When the Clippers hired Fitch in 1994, he was 60 years old and had been out of the league for a couple of seasons. Fitch inherited a terrible situation. The back-to-back playoff teams of Larry Brown had been dismantled, the vagabond Brown had moved on to Indiana, and in one season under Bob Weiss the Clippers won just 27 games. The season before Danny Manning had been dealt for Dominique Wilkins who then left as a free agent, Ron Harper left as well, and Mark Jackson was traded to the Pacers to reunite with Brown. Gary Grant and Loy Vaught were basically all that was left of the playoff teams, and the Clippers lost most of those players without getting anything back. Fitch was starting from zero.

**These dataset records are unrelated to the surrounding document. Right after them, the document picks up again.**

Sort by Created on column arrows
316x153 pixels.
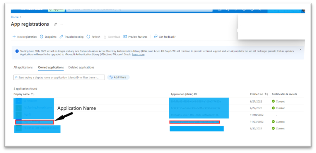pyautogui.click(x=267, y=94)
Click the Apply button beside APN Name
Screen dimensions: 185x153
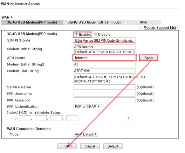148,58
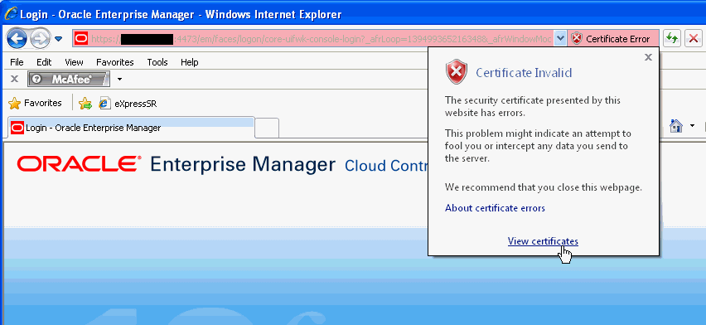Image resolution: width=706 pixels, height=325 pixels.
Task: Open the Tools menu
Action: click(157, 62)
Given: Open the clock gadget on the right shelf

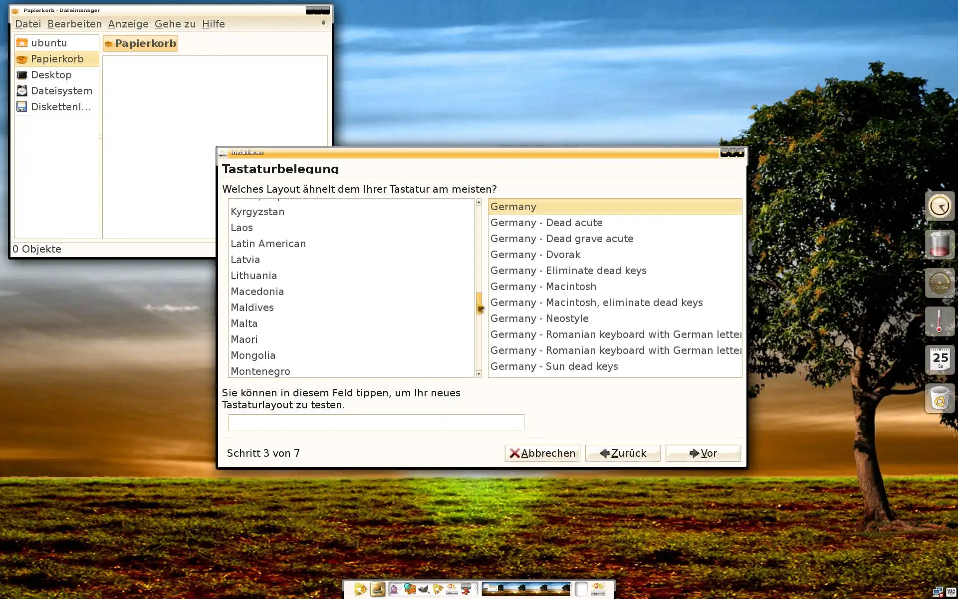Looking at the screenshot, I should (940, 206).
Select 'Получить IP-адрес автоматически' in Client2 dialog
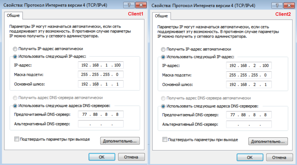The image size is (297, 165). tap(163, 49)
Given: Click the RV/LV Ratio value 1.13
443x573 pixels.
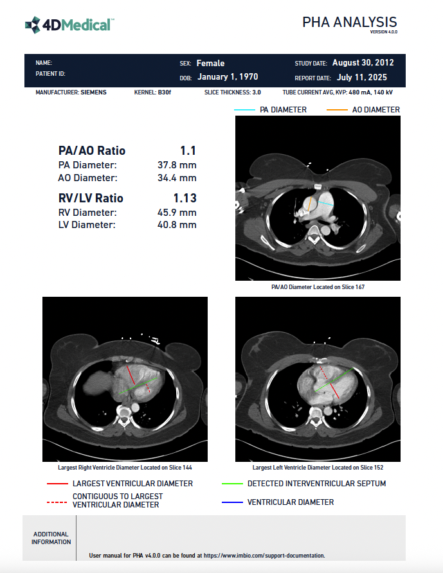Looking at the screenshot, I should [x=185, y=198].
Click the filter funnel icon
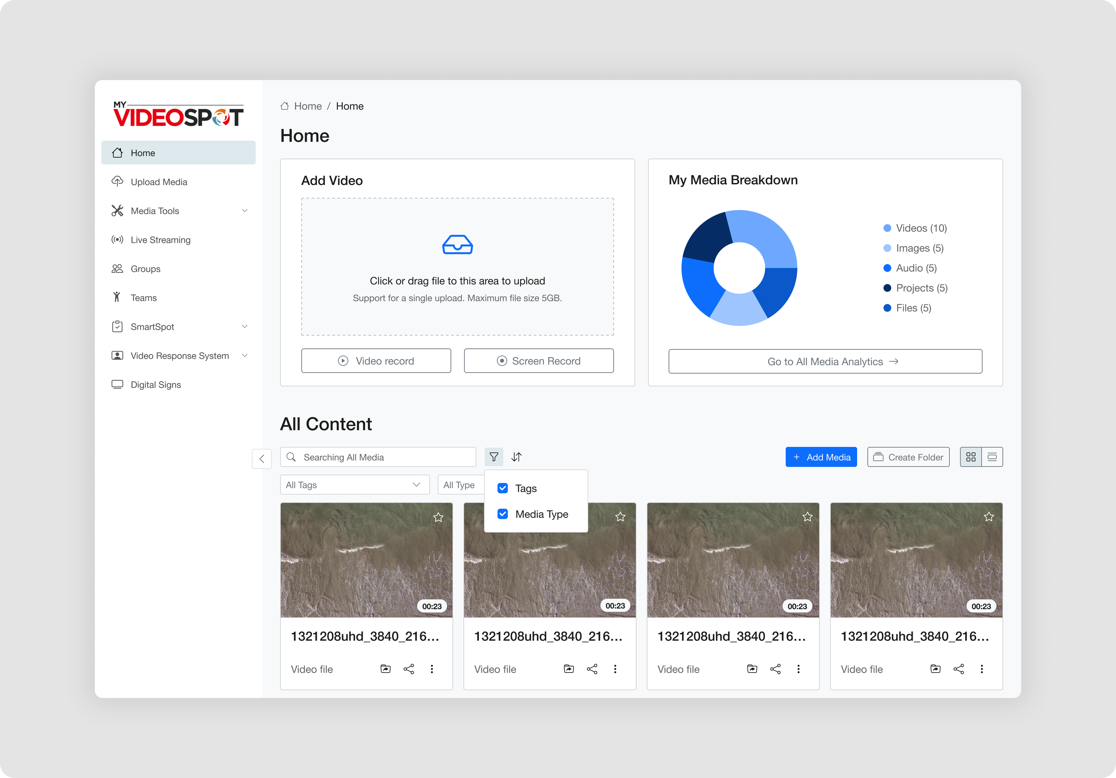This screenshot has height=778, width=1116. click(x=493, y=457)
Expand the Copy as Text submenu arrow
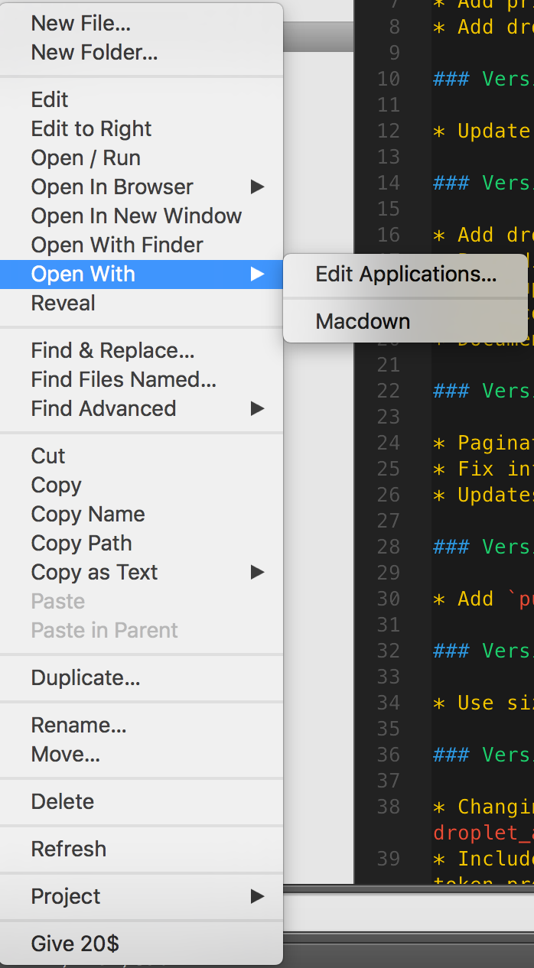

The Clippers went from 17 wins in Fitch's first season, to 29, to 36 in 96-97, even slipping into the playoffs in a down year for the Western Conference. Those Fitch teams were serious overachievers -- the year they made the playoffs they were led in scoring by Vaught at 14.9 points per game, Malik Sealy at 13.5, and Rodney Rogers at 13.2 and the team also featured Bo Outlaw, an NBA overachiever if ever there was one. And as you may have noticed, that team also had a component of tragedy -- Sealy (car accident), Lorenzen Wright (murdered) and Kevin Duckworth (heart condition) all died at a young age, while Rogers was paralyzed in a dirt bike accident and Dwayne Schintzius has battled leukemia, though happily he is currently cancer free.

Unfortunately, Fitch's time with the Clippers in LA ended badly. Directly after the playoff appearance, Sealy and Outlaw left via free agency. Vaught suffered an injury that limited him to 10 games and he left as a free agent a season later. The Clippers won 17 games in 97-98 with a starting lineup of Rogers, Wright, Lamond Murray, Darrick Martin and Brent Barry -- it was probably the finest coaching job of Fitch's career, winning 17 games with that group. He was fired at the conclusion of the season. To add insult to injury, he had to take Clippers owner Donald Sterling to court to get the money he was contractually owed.

Bill Fitch probably won't be inducted into the Basketball Hall of Fame any time soon, but he certainly deserves consideration for putting up with Sterling for four seasons, and against all odds taking the Clippers to the playoffs once. That should be the first line on his resume, followed by the NBA Championship.